=== Source data ===
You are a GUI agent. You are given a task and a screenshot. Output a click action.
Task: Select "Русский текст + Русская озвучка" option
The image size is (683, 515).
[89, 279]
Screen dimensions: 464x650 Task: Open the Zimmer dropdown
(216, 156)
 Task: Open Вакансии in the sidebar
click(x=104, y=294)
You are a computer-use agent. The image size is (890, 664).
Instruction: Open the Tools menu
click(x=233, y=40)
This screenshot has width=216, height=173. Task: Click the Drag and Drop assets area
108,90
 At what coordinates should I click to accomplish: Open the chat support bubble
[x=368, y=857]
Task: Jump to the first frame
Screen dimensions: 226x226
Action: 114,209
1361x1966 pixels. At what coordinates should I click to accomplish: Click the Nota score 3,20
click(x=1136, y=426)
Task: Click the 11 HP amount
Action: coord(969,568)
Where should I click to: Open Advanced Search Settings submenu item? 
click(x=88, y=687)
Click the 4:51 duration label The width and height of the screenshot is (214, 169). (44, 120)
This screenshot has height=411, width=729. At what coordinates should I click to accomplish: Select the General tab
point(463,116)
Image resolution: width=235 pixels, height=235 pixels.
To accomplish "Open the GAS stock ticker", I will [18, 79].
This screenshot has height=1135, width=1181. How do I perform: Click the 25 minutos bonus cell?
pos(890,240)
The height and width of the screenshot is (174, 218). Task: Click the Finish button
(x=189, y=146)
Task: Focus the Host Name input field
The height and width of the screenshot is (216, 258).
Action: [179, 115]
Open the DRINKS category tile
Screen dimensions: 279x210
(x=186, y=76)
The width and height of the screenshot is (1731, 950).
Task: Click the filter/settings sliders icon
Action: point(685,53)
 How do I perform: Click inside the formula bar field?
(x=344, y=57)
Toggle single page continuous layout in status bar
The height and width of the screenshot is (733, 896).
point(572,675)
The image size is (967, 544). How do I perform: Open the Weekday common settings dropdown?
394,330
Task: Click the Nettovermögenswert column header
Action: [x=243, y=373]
===
Activity — Write out exactly those lines running from the line with "Task: Focus the Host Name input field" to the end of the data above, the first and last included.

Task output —
Task: Focus the Host Name input field
The height and width of the screenshot is (216, 258).
Action: [179, 115]
Open the DRINKS category tile
Screen dimensions: 279x210
(x=186, y=76)
The width and height of the screenshot is (1731, 950).
Task: Click the filter/settings sliders icon
Action: point(685,53)
 How do I perform: Click inside the formula bar field?
(x=344, y=57)
Toggle single page continuous layout in status bar
The height and width of the screenshot is (733, 896).
point(572,675)
The image size is (967, 544). How do I perform: Open the Weekday common settings dropdown?
394,330
Task: Click the Nettovermögenswert column header
Action: [x=243, y=373]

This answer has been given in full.